Question

Two sound waves have equal displacement amplitudes, but wave 1 has two-thirds the frequency of wave 2. What is the ratio of the intensity of wave 1 to the intensity of wave 2?

Answer 1

Answer:

$\dfrac{I_1}{I_2}=\dfrac{4}{9}$

Explanation:

c = Speed of wave

$\rho$ = Density of medium

A = Area

$\nu$ = Frequency

$\nu_1=\dfrac{2}{3}\nu_2$

Intensity of sound is given by

$I=\dfrac{1}{2}\rho c(A\omega)^2\\\Rightarrow I=\dfrac{1}{2}\rho c(A2\pi \nu)^2$

So,

$I\propto \nu^2$

We get

$\dfrac{I_1}{I_2}=\dfrac{\nu_1^2}{\nu_2^2}\\\Rightarrow \dfrac{I_1}{I_2}=\dfrac{\dfrac{2}{3}^2\nu_2^2}{\nu_2^2}\\\Rightarrow \dfrac{I_1}{I_2}=\dfrac{4}{9}$

The ratio is $\dfrac{I_1}{I_2}=\dfrac{4}{9}$

========

- _Task requirements_
1. According to the sound wave problem, what is intensity proportional to?
2. Decide whether each statement agrees with the sound wave problem. Answer yes or no for each, and quote the words of the text that settle it.
(a) The two waves have the same displacement amplitude.
(b) Wave 1 has three-halves the frequency of wave 2.
(c) The ratio of the intensity of wave 1 to that of wave 2 comes out to 4/9.
The data that comes next is not needed for anything here.

- _Recorded data_
========

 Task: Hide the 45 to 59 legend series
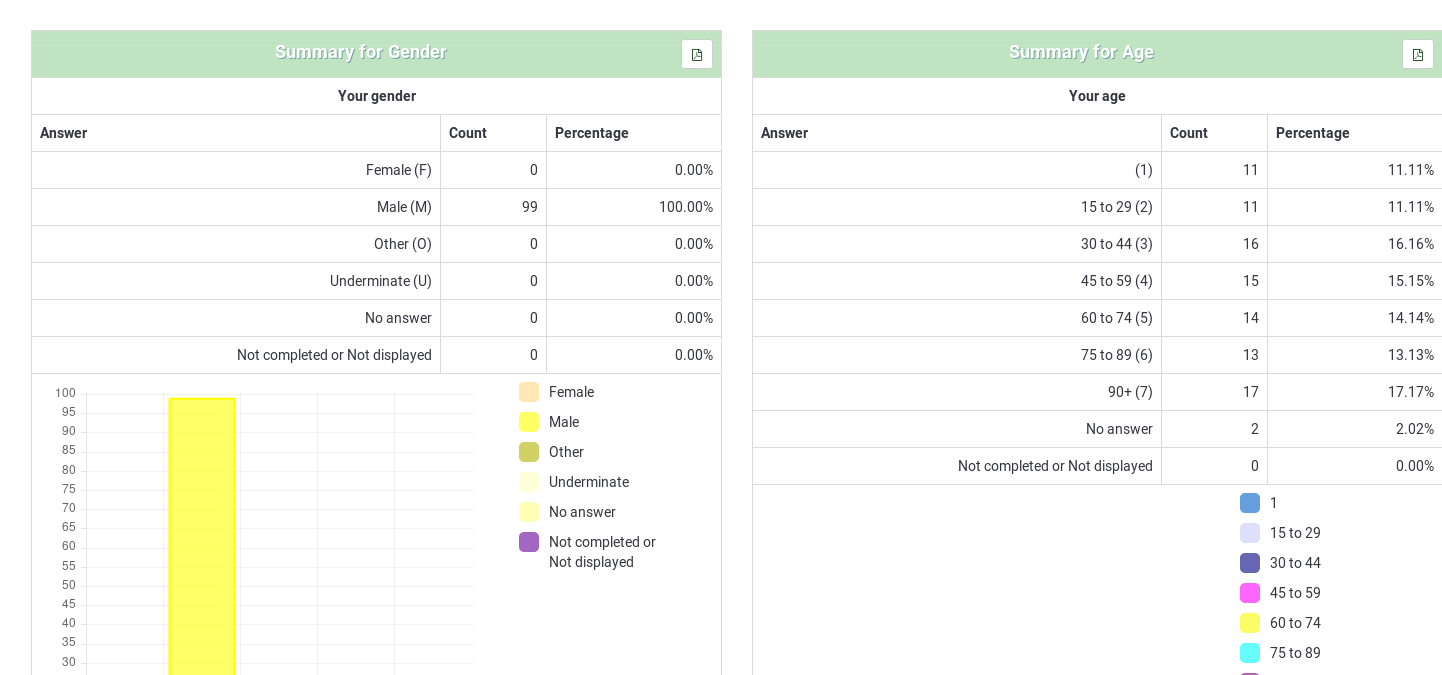pos(1250,593)
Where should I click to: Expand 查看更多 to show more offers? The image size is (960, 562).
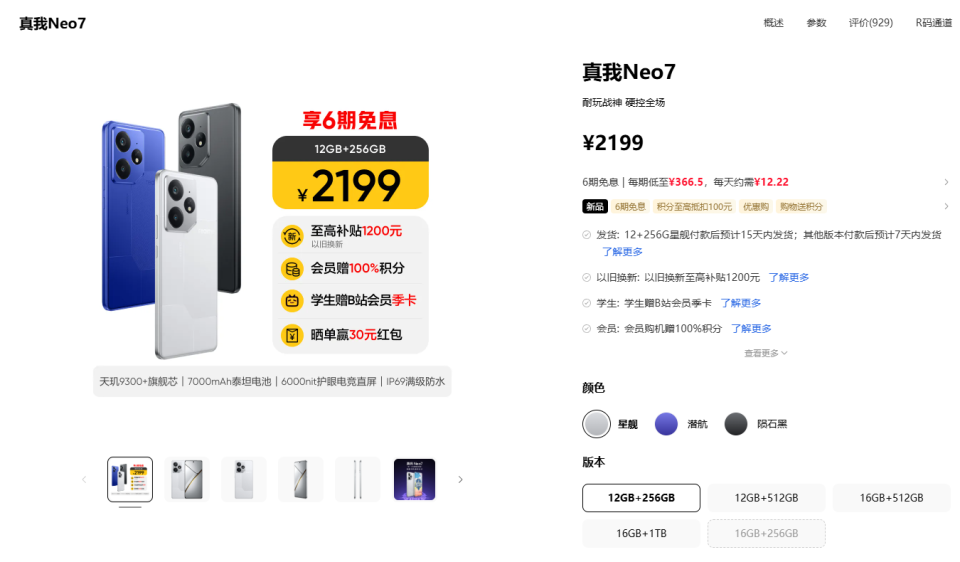(x=765, y=353)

========

- _In response_
1. Intensity is proportional to the square of the frequency ($I\propto \nu^2$).

2.
(a) Yes: "Two sound waves have equal displacement amplitudes"
(b) No: "wave 1 has two-thirds the frequency of wave 2"
(c) Yes: "The ratio is $\dfrac{I_1}{I_2}=\dfrac{4}{9}$"